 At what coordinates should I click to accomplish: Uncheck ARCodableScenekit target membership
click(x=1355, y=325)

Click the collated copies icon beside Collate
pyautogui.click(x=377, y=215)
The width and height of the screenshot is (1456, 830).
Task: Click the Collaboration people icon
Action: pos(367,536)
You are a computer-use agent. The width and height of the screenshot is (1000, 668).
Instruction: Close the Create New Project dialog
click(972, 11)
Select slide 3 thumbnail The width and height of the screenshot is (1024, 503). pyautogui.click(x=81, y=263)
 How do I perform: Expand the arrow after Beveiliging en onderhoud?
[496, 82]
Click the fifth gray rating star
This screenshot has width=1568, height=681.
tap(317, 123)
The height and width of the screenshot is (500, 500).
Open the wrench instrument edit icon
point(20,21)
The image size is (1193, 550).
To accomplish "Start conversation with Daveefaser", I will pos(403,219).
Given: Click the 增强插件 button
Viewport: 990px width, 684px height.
- - -
* Deskripsi Tugas:
Sajikan semua baris item di atas sebagai tabel Markdown dengan kolom Nomor untuk nomor urut dan kolom Baris untuk isi barisnya. Baris kosong tidak usah dimasukkan.

* Jawaban Tugas:
| Nomor | Baris |
|---|---|
| 1 |  At what coordinates should I click to accomplish: Uncheck ARCodableScenekit target membership |
| 2 | click(x=1355, y=325) |
| 3 | Click the collated copies icon beside Collate |
| 4 | pyautogui.click(x=377, y=215) |
| 5 | The width and height of the screenshot is (1456, 830). |
| 6 | Task: Click the Collaboration people icon |
| 7 | Action: pos(367,536) |
| 8 | You are a computer-use agent. The width and height of the screenshot is (1000, 668). |
| 9 | Instruction: Close the Create New Project dialog |
| 10 | click(972, 11) |
| 11 | Select slide 3 thumbnail The width and height of the screenshot is (1024, 503). pyautogui.click(x=81, y=263) |
| 12 |  How do I perform: Expand the arrow after Beveiliging en onderhoud? |
| 13 | [496, 82] |
| 14 | Click the fifth gray rating star |
| 15 | This screenshot has width=1568, height=681. |
| 16 | tap(317, 123) |
| 17 | The height and width of the screenshot is (500, 500). |
| 18 | Open the wrench instrument edit icon |
| 19 | point(20,21) |
| 20 | The image size is (1193, 550). |
| 21 | To accomplish "Start conversation with Daveefaser", I will pos(403,219). |
| 22 | Given: Click the 增强插件 button |
| 23 | Viewport: 990px width, 684px height. |